STATED GOAL:
Reproduce the following material verbatim, line for line, from beginning to end.

DATA:
·····
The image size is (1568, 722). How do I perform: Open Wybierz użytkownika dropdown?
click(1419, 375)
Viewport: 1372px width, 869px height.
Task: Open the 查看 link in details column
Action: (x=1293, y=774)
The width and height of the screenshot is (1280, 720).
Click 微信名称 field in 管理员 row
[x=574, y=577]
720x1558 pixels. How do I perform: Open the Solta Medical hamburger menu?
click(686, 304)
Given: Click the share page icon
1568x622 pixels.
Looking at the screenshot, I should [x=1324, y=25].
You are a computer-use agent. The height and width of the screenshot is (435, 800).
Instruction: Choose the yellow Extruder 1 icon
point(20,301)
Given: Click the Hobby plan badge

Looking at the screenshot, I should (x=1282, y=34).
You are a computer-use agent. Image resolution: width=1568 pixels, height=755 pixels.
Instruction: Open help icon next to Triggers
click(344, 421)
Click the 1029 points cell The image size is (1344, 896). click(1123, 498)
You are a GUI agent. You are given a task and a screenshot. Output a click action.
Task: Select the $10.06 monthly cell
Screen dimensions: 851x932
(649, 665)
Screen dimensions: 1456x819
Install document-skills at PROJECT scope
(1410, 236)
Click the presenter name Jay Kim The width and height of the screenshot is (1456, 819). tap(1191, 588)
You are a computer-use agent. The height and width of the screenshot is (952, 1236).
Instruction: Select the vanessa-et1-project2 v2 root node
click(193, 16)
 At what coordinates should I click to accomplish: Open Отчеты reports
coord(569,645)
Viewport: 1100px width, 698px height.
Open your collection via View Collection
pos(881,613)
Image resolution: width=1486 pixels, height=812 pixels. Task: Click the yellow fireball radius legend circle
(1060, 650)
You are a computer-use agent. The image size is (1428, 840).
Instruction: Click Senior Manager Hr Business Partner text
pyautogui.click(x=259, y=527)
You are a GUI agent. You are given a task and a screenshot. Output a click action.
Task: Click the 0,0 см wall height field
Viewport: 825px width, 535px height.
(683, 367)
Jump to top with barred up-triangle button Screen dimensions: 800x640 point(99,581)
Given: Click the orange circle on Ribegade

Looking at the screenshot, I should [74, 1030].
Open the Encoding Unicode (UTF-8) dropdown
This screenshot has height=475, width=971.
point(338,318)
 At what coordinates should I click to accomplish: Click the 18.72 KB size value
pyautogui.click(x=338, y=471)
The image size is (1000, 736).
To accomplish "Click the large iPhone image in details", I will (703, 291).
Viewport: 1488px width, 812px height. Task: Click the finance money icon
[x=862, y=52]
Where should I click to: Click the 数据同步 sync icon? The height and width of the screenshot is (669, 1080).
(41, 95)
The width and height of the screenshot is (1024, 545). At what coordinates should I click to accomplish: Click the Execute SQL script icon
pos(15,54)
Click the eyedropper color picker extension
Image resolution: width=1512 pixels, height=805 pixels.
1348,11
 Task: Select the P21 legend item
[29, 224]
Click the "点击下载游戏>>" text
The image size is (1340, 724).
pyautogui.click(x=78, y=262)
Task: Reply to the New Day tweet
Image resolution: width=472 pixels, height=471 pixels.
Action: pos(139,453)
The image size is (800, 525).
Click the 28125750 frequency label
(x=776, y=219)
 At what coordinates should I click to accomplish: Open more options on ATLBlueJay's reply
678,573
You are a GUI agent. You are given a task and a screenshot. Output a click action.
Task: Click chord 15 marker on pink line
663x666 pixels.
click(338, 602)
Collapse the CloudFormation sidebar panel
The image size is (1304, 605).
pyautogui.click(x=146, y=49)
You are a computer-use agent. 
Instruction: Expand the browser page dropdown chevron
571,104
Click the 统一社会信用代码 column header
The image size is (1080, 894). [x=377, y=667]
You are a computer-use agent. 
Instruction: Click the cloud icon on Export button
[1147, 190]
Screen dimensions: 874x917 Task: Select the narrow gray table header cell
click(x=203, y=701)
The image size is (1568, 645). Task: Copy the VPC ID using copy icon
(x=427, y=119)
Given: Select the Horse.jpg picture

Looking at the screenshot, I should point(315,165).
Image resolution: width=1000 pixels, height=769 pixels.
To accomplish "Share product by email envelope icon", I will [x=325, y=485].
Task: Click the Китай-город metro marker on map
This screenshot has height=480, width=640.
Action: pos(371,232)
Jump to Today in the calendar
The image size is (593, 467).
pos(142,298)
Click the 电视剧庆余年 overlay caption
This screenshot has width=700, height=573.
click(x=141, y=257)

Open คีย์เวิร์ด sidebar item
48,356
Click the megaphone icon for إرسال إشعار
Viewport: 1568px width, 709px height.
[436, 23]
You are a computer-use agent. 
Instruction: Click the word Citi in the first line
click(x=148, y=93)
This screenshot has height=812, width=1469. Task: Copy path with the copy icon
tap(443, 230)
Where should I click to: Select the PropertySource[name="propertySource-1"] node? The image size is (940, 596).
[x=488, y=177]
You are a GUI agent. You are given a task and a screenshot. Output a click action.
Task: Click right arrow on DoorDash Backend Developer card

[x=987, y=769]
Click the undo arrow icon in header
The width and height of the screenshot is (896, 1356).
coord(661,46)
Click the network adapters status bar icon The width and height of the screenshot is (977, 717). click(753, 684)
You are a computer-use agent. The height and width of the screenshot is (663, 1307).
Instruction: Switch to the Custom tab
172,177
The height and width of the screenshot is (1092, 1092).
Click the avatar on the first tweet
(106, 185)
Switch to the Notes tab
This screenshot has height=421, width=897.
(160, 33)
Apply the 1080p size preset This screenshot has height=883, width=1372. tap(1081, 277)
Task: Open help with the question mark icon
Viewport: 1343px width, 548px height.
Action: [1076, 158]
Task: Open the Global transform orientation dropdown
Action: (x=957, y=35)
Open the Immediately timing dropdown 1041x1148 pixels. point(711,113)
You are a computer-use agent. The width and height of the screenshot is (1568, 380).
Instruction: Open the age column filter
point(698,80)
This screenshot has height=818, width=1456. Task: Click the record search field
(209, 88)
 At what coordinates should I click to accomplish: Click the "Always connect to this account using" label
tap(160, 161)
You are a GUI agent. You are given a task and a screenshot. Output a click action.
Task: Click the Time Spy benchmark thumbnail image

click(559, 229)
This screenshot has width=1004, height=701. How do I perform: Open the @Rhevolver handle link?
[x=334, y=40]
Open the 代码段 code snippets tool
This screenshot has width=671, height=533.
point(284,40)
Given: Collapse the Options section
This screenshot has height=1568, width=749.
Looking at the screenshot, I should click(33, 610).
·····
REPLY:
The image size is (1568, 722). How do I perform: Open Wybierz użytkownika dropdown?
click(1419, 375)
Viewport: 1372px width, 869px height.
Task: Open the 查看 link in details column
Action: (x=1293, y=774)
The width and height of the screenshot is (1280, 720).
Click 微信名称 field in 管理员 row
[x=574, y=577]
720x1558 pixels. How do I perform: Open the Solta Medical hamburger menu?
click(686, 304)
Given: Click the share page icon
1568x622 pixels.
Looking at the screenshot, I should [x=1324, y=25].
You are a computer-use agent. The height and width of the screenshot is (435, 800).
Instruction: Choose the yellow Extruder 1 icon
point(20,301)
Given: Click the Hobby plan badge

Looking at the screenshot, I should (x=1282, y=34).
You are a computer-use agent. Image resolution: width=1568 pixels, height=755 pixels.
Instruction: Open help icon next to Triggers
click(344, 421)
Click the 1029 points cell The image size is (1344, 896). click(1123, 498)
You are a GUI agent. You are given a task and a screenshot. Output a click action.
Task: Select the $10.06 monthly cell
Screen dimensions: 851x932
(649, 665)
Screen dimensions: 1456x819
Install document-skills at PROJECT scope
(1410, 236)
Click the presenter name Jay Kim The width and height of the screenshot is (1456, 819). tap(1191, 588)
You are a computer-use agent. The height and width of the screenshot is (952, 1236).
Instruction: Select the vanessa-et1-project2 v2 root node
click(193, 16)
 At what coordinates should I click to accomplish: Open Отчеты reports
coord(569,645)
Viewport: 1100px width, 698px height.
Open your collection via View Collection
pos(881,613)
Image resolution: width=1486 pixels, height=812 pixels. Task: Click the yellow fireball radius legend circle
(1060, 650)
You are a computer-use agent. The image size is (1428, 840).
Instruction: Click Senior Manager Hr Business Partner text
pyautogui.click(x=259, y=527)
You are a GUI agent. You are given a task and a screenshot. Output a click action.
Task: Click the 0,0 см wall height field
Viewport: 825px width, 535px height.
(683, 367)
Jump to top with barred up-triangle button Screen dimensions: 800x640 point(99,581)
Given: Click the orange circle on Ribegade

Looking at the screenshot, I should [74, 1030].
Open the Encoding Unicode (UTF-8) dropdown
This screenshot has height=475, width=971.
point(338,318)
 At what coordinates should I click to accomplish: Click the 18.72 KB size value
pyautogui.click(x=338, y=471)
The image size is (1000, 736).
To accomplish "Click the large iPhone image in details", I will (703, 291).
Viewport: 1488px width, 812px height. Task: Click the finance money icon
[x=862, y=52]
Where should I click to: Click the 数据同步 sync icon? The height and width of the screenshot is (669, 1080).
(41, 95)
The width and height of the screenshot is (1024, 545). At what coordinates should I click to accomplish: Click the Execute SQL script icon
pos(15,54)
Click the eyedropper color picker extension
Image resolution: width=1512 pixels, height=805 pixels.
1348,11
 Task: Select the P21 legend item
[29, 224]
Click the "点击下载游戏>>" text
The image size is (1340, 724).
pyautogui.click(x=78, y=262)
Task: Reply to the New Day tweet
Image resolution: width=472 pixels, height=471 pixels.
Action: pos(139,453)
The image size is (800, 525).
Click the 28125750 frequency label
(x=776, y=219)
 At what coordinates should I click to accomplish: Open more options on ATLBlueJay's reply
678,573
You are a GUI agent. You are given a task and a screenshot. Output a click action.
Task: Click chord 15 marker on pink line
663x666 pixels.
click(338, 602)
Collapse the CloudFormation sidebar panel
The image size is (1304, 605).
pyautogui.click(x=146, y=49)
You are a computer-use agent. 
Instruction: Expand the browser page dropdown chevron
571,104
Click the 统一社会信用代码 column header
The image size is (1080, 894). [x=377, y=667]
You are a computer-use agent. 
Instruction: Click the cloud icon on Export button
[1147, 190]
Screen dimensions: 874x917 Task: Select the narrow gray table header cell
click(x=203, y=701)
The image size is (1568, 645). Task: Copy the VPC ID using copy icon
(x=427, y=119)
Given: Select the Horse.jpg picture

Looking at the screenshot, I should point(315,165).
Image resolution: width=1000 pixels, height=769 pixels.
To accomplish "Share product by email envelope icon", I will [x=325, y=485].
Task: Click the Китай-город metro marker on map
This screenshot has height=480, width=640.
Action: pos(371,232)
Jump to Today in the calendar
The image size is (593, 467).
pos(142,298)
Click the 电视剧庆余年 overlay caption
This screenshot has width=700, height=573.
click(x=141, y=257)

Open คีย์เวิร์ด sidebar item
48,356
Click the megaphone icon for إرسال إشعار
Viewport: 1568px width, 709px height.
[436, 23]
You are a computer-use agent. 
Instruction: Click the word Citi in the first line
click(x=148, y=93)
This screenshot has height=812, width=1469. Task: Copy path with the copy icon
tap(443, 230)
Where should I click to: Select the PropertySource[name="propertySource-1"] node? The image size is (940, 596).
[x=488, y=177]
You are a GUI agent. You are given a task and a screenshot. Output a click action.
Task: Click right arrow on DoorDash Backend Developer card

[x=987, y=769]
Click the undo arrow icon in header
The width and height of the screenshot is (896, 1356).
coord(661,46)
Click the network adapters status bar icon The width and height of the screenshot is (977, 717). click(753, 684)
You are a computer-use agent. The height and width of the screenshot is (663, 1307).
Instruction: Switch to the Custom tab
172,177
The height and width of the screenshot is (1092, 1092).
Click the avatar on the first tweet
(106, 185)
Switch to the Notes tab
This screenshot has height=421, width=897.
(160, 33)
Apply the 1080p size preset This screenshot has height=883, width=1372. tap(1081, 277)
Task: Open help with the question mark icon
Viewport: 1343px width, 548px height.
Action: [1076, 158]
Task: Open the Global transform orientation dropdown
Action: (x=957, y=35)
Open the Immediately timing dropdown 1041x1148 pixels. point(711,113)
You are a computer-use agent. The width and height of the screenshot is (1568, 380).
Instruction: Open the age column filter
point(698,80)
This screenshot has height=818, width=1456. Task: Click the record search field
(209, 88)
 At what coordinates should I click to accomplish: Click the "Always connect to this account using" label
tap(160, 161)
You are a GUI agent. You are given a task and a screenshot. Output a click action.
Task: Click the Time Spy benchmark thumbnail image

click(559, 229)
This screenshot has width=1004, height=701. How do I perform: Open the @Rhevolver handle link?
[x=334, y=40]
Open the 代码段 code snippets tool
This screenshot has width=671, height=533.
point(284,40)
Given: Collapse the Options section
This screenshot has height=1568, width=749.
Looking at the screenshot, I should click(33, 610).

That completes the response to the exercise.